TASTING NOTES: Brown sugar, tamarind, apricot, marigold and grapefruit
ROAST:
Light, to highlight the sweetness of the coffee as well as the tanginess of its acidity.
ACIDITY: Tangy, structured and bright acidity
FUNK: None 0/10—this is a sweetness-forward coffee
FOR FANS OF: High-sweetness, structured coffees that are very clean and have a viscous mouthfeel; smallholders; exotic varieties; first-time exporters

FARMGATE PRICE: 30.000 COP/kg as parchment
FOB PRICE: $5.89/lb
LANDED PRICE: $8.80/lb

This lot was purchased by Unblended on behalf of Aviary directly from Jhon Didier, who was paid a farmgate price of $30.000 COP/kg. Including the milling performance and exchange rate at time of conversion, this translates to approximately $3.48 per pound as exportable green coffee. In comparison, on February 8—the day that Jhon sold his coffee—the price offered by the FNC was approximately $11.840 COP/kg.

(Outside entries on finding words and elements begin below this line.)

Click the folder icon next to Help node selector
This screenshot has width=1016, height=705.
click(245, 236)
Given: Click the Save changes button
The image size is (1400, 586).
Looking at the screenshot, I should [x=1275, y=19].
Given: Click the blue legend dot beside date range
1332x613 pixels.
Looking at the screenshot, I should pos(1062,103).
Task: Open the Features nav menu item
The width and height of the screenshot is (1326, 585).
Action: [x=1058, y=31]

The export margin—$2.41—is high, even for specialty Colombian standards—and is attributable to Unblended's unconventional model, high operating costs relative to its size, and focus on smaller volumes (like Aviary). Because Unblended does not own its own mill, it must rent milling time; this is very expensive in Colombia, and options are limited. All of their coffee must first be transported to Armenia for milling and then to export in Cartagena. These coffees are all vacuum-sealed, requiring additional labor and materials expense, and trade financing for smaller volumes of "high risk" (high quality, expensive) coffees is extremely expensive.

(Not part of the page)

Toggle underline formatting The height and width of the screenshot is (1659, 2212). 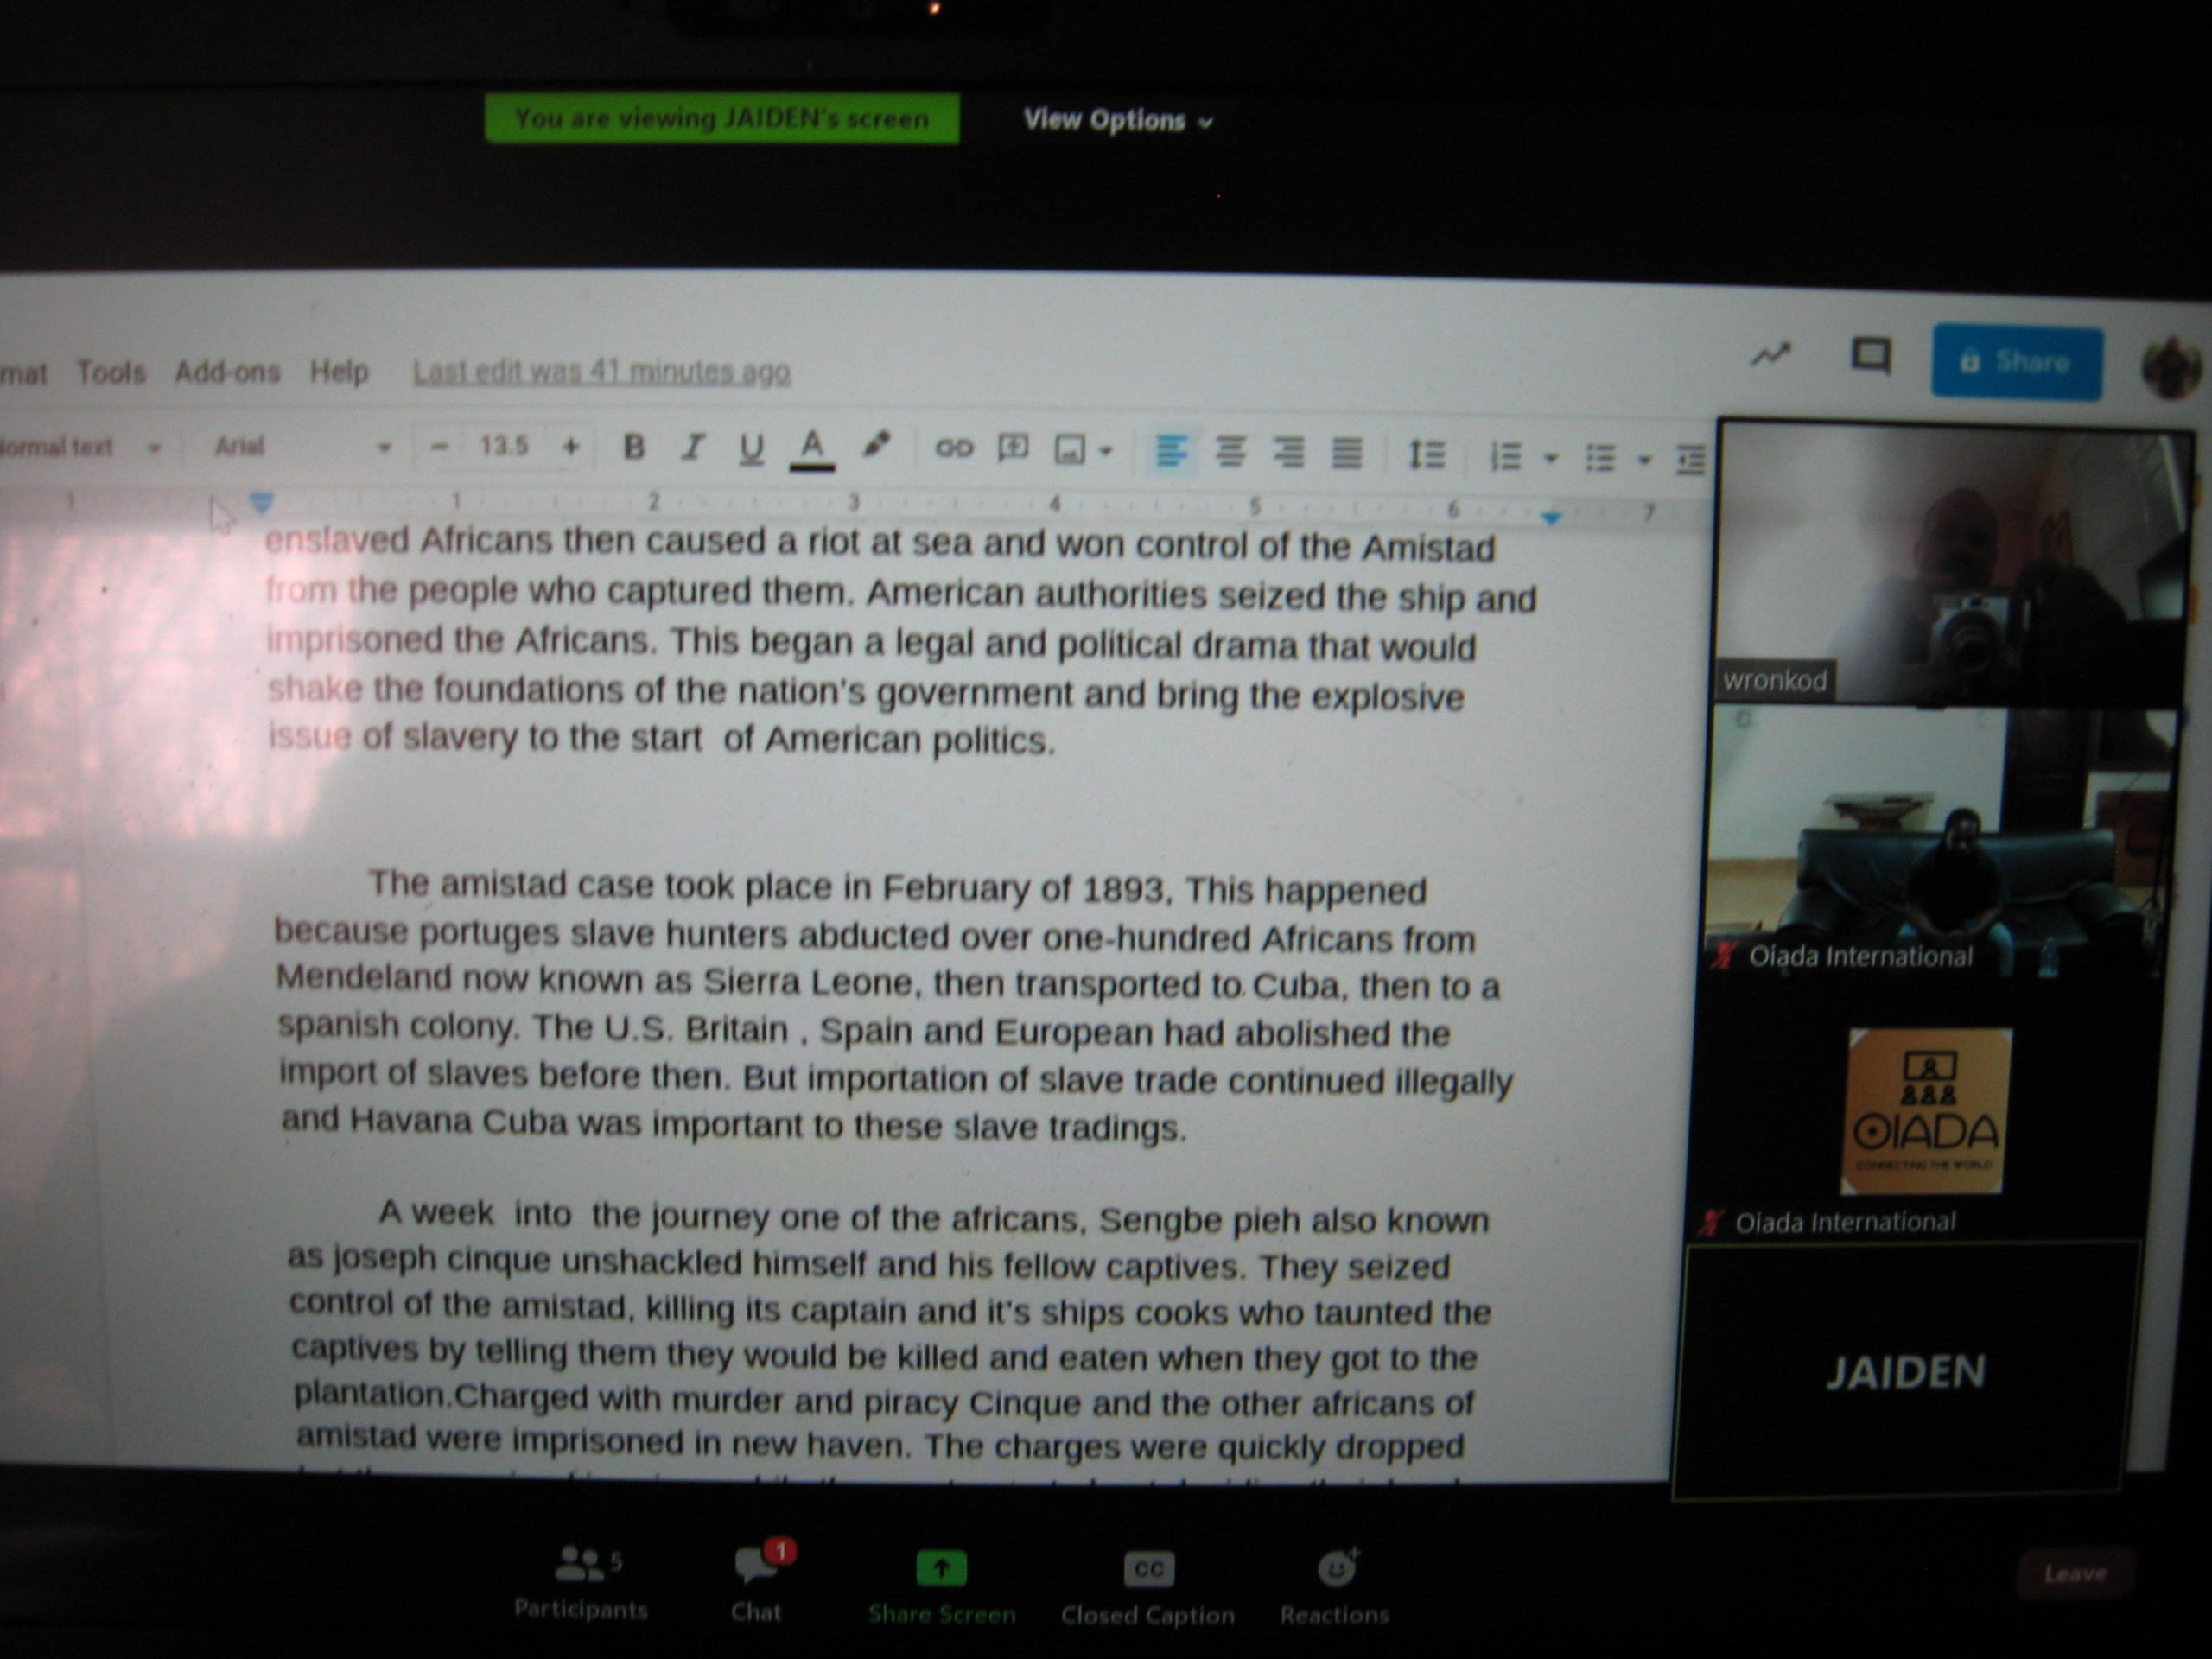tap(751, 448)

Similarly, the import margin is quite high; this is because Unblended does not operate at sufficient scale to manage its own imports, instead relying on third parties to consolidate, ship, finance and provide customs brokerage for their coffees, which they then market to roasters in the U.S. Shipping containers of lower bulk density is more expensive, as is shipping to the West Coast, where this coffee landed.

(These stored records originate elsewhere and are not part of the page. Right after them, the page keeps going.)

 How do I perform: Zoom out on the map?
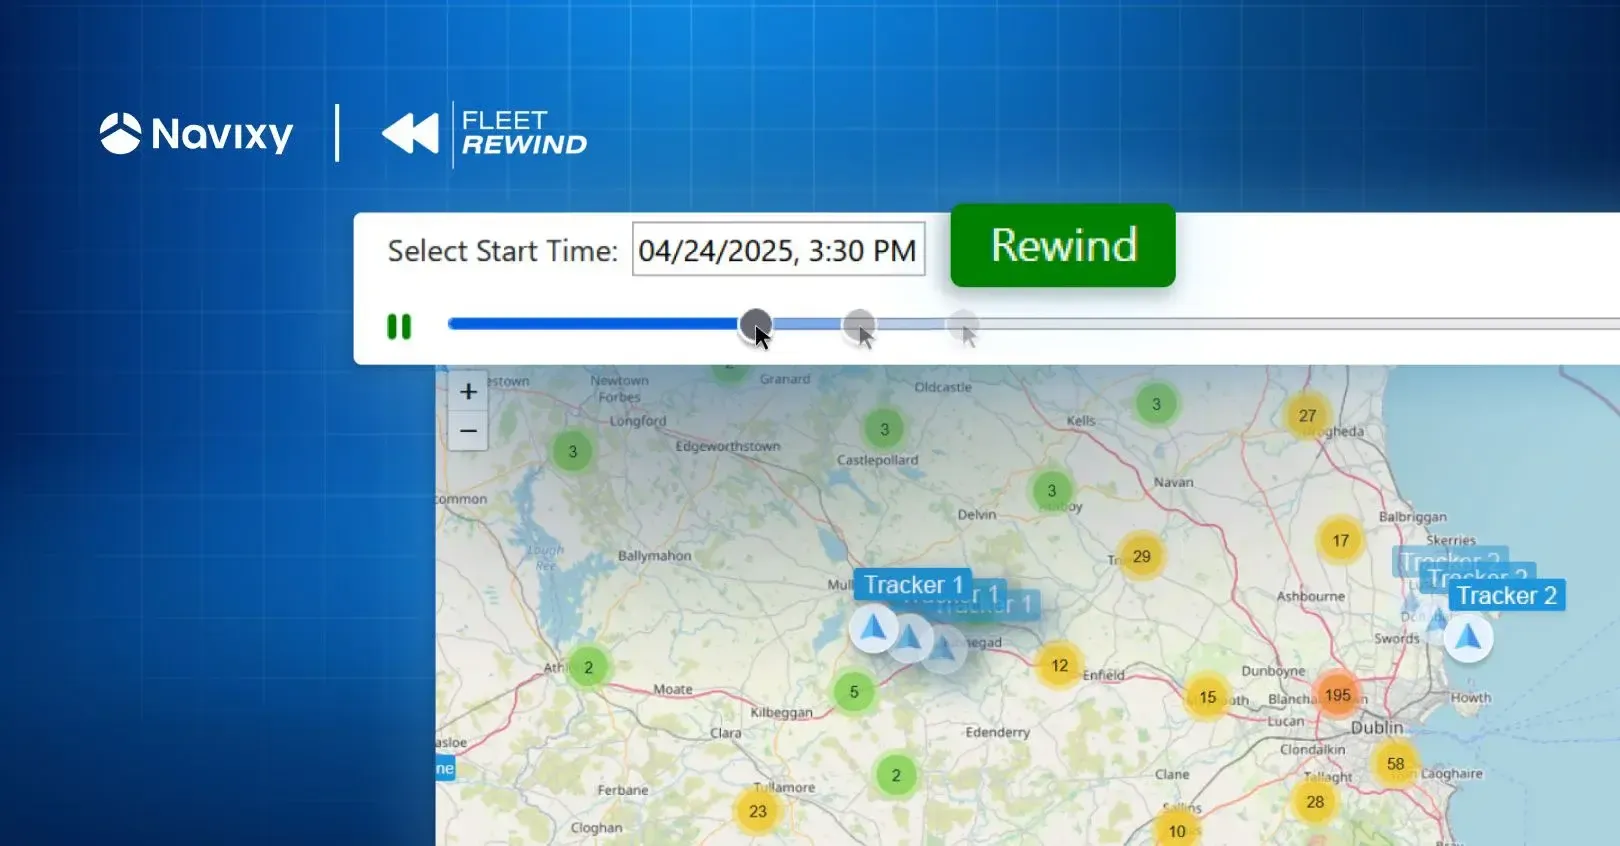click(468, 431)
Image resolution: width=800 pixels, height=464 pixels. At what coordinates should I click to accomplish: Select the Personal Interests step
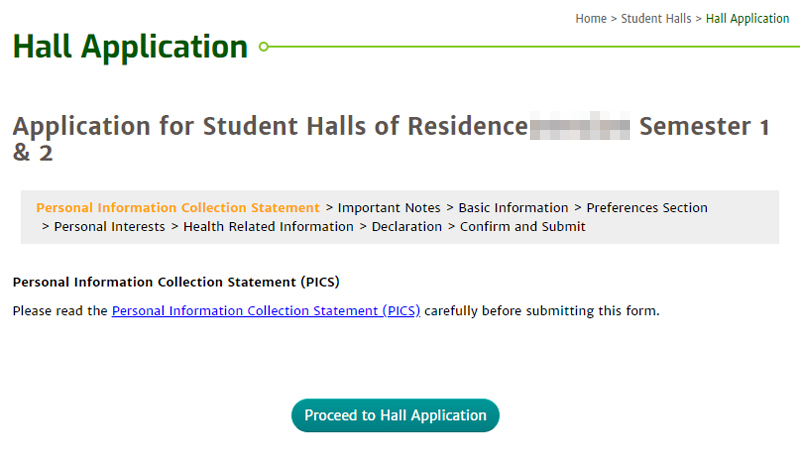[109, 227]
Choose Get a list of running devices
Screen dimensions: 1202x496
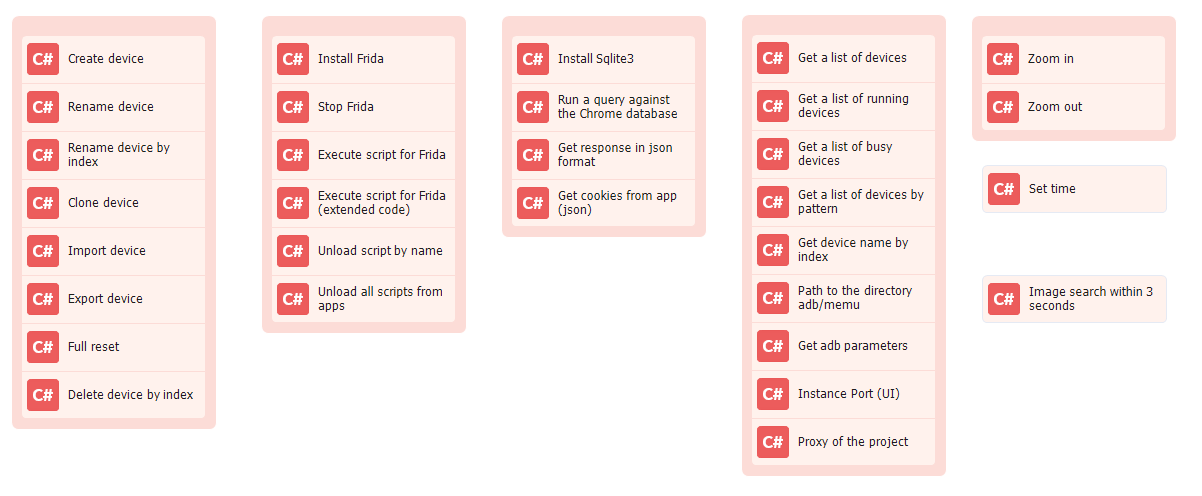click(x=844, y=106)
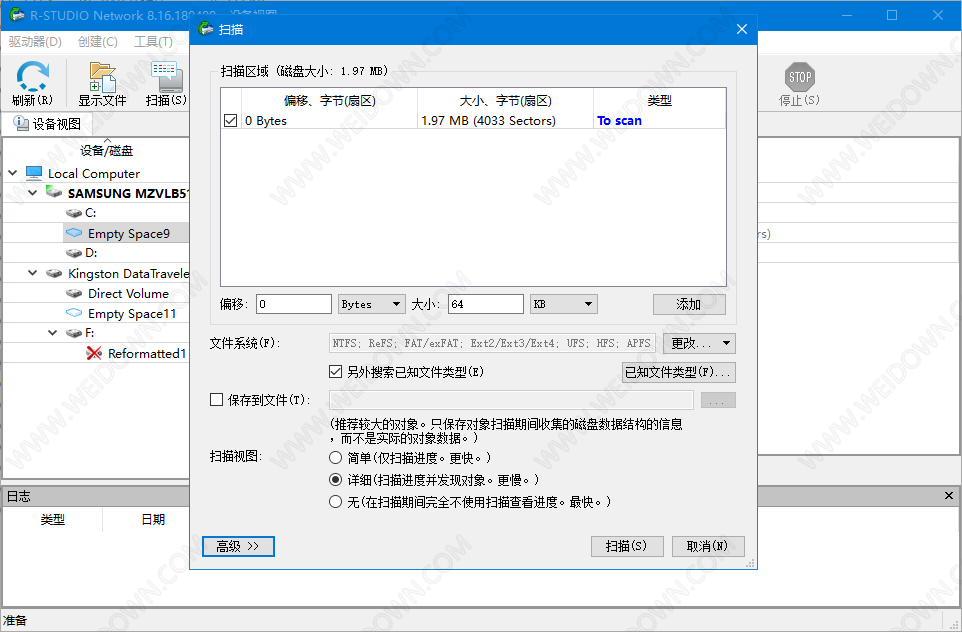The image size is (962, 632).
Task: Open the file system Change (更改) dropdown
Action: 699,343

Chiroso grown using organic methods at 1900 masl at Villa Flor in Urrao, Antioquia; every day Monday through Friday, coffee is selectively hand-picked and sorted for ripeness, floated, pulped immediately, and placed under cool, clean water to ferment; each day's pickings is added with coffee from the previous days and mixed; on Friday the lot is washed; the lot dries in marsequinas covered with plastic for 14-15 days.

This coffee is quite light; I recommend resting it for anywhere from 2-4 weeks from its roast date for filter brewing and 5-6 weeks for espresso-style preparation (though you may wish to try it earlier to enjoy how the coffee changes and opens over time). In earlier stages, a grapefruit acidity will be present, which modulates into tamarind and stonefruit with more rest.

As filter, I prefer a ratio of 1:17 using low-agitation methods of extraction resulting in 22-23% EY.